La différence, vous la découvrez quand vous rentrez à la maison, c'est la contravention envoyée automatiquement suite à la photo prise avec ses jumelles par le gendarme bien planqué à la lisière du bois et qui, avec ce poste de choix explose tous les jours ses objectifs de contraventions.
L'autre exemple : vous êtes encore sur l'autoroute, le trafic est important mais fluide jusqu'au moment où un camionneur, avec son impératif de livrer avant la fermeture du réceptionnaire, décide, bien qu'il ne roule qu'à peine 1 km /h plus vite que son collègue, de lancer un dépassement. La manœuvre est interminable. Toute la circulation se reporte sur la voie de gauche et les distances se resserrent.
Si bien que la voie de droite est totalement libre jusqu'à ce qu'un « petit malin » remonte toute la file par la droite. Cet acte n'est pas condamnable à ce stade. Il le devient quand, parvenu au niveau du camion, d'un coup de clignotant péremptoire, il force le passage pour s'insérer dans la voie de gauche. Même si le procédé est blâmable, il n'est pas suffisant, à lui seul, pour mettre en danger les autres usagers. Si les plus proches conducteurs ne font qu'effleurer leur frein pour laisser l'intrus se faufiler « en douceur », mais il suffit d'un seul peureux, qui freine avec vigueur, pour provoquer, en chaîne, avec le délai de réponse de plus en plus court, un resserrement de la file et à la fin, au mieux, un arrêt, au pire, un carambolage.

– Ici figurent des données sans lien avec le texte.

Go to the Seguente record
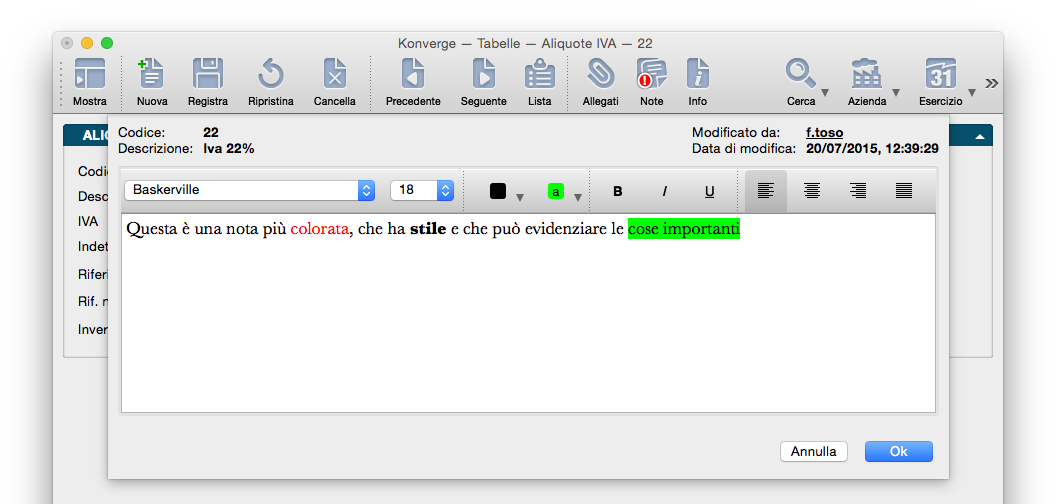1059x504 pixels. pyautogui.click(x=483, y=75)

Dans ce cas, il n'y a pas de gendarme planqué à la lisière du bois pour envoyer une photo au conducteur fautif, parce qu'on ne peut pas anticiper le lieu où va se pratiquer ce méfait ou placer des gendarmes tous les kilomètres.
D'un côté, une manœuvre sans aucun risque qui va pourtant être sévèrement réprimée, de l'autre côté un agissement des plus condamnables et qui ne sera pourtant pas condamné.

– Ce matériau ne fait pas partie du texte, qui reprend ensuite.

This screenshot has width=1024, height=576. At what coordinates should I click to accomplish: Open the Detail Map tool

On peut alors se demander si la politique du gouvernement est vraiment d'améliorer la sécurité des usagers ou tout simplement de faire rentrer le maximum d'argent avec les contraventions. La limitation de vitesse n'améliorera pas la sécurité et, au contraire, en diminuant les distances va rendre le trafic moins sûr et moins fluide.
Quant aux arguments qui tentent de justifier cette limitation, ils donnent eux-mêmes le bâton pour se faire battre : dire qu'en passant de 90 à 80 km/h on va réduire de 70 à 57 m la distance de freinage ne calmera jamais Madame Pernichon et ses adeptes. Tant qu'on n'arrivera pas à zéro, la route sera pour ces intégristes toujours trop « violente » !
En matière de sécurité, l'autoritarisme obtus fonctionne très mal. Le code de la route est censé édicter des règles, observées par tous, pour améliorer à la fois la sécurité et la fluidité du trafic. Pour qu'elles soient respectées sinon par tous, tout au moins par le plus grand nombre possible, il faut qu'elles soient respectables, c'est à dire reconnues comme étant la meilleure réponse au problème posé. Le moins que l'on puisse dire c'est que l'abaissement de la vitesse de 90 à 80 km/h n'est pas la meilleure réponse possible et, n'étant pas accepté par le plus grand nombre, ne sera donc pas respecté.
Enfin, si un camionneur inconscient débouche d'un chemin sans s'assurer que la voie est libre, ce n'est pas en « punissant » l'ensemble des conducteurs, en réduisant encore et encore leur vitesse, qu'on corrigera la conduite de ces délinquants qui ne sont qu'une petite minorité.